*What you should do*
Scan the records for the string "Check" and copy every line that holds it.
..........
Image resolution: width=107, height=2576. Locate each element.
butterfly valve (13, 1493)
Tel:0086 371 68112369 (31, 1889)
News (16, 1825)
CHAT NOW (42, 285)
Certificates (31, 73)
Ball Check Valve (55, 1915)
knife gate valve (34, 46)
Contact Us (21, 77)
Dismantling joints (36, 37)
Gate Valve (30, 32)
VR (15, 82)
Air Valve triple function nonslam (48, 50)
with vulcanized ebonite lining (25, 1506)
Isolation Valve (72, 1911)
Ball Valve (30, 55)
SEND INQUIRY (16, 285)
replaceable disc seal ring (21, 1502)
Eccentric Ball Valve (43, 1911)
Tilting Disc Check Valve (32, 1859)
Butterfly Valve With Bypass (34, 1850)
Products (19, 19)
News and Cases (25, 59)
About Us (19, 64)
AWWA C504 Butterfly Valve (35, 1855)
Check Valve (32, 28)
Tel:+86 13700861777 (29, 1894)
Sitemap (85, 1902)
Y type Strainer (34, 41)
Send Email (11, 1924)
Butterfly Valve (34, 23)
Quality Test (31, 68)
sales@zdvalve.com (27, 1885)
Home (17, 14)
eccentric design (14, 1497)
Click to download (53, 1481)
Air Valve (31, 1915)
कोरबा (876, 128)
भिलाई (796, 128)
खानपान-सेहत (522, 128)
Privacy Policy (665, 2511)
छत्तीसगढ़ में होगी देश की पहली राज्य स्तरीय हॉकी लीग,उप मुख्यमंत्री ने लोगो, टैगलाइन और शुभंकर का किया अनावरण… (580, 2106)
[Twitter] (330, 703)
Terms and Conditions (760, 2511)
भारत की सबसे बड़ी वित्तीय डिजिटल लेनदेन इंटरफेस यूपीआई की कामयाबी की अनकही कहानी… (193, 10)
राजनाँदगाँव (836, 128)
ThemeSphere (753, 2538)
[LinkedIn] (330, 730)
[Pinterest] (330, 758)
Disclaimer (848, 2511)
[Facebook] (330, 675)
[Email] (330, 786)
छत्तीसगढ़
..........
*Exercise answer*
Ball Check Valve (55, 1915)
Tilting Disc Check Valve (32, 1859)
Check Valve (32, 28)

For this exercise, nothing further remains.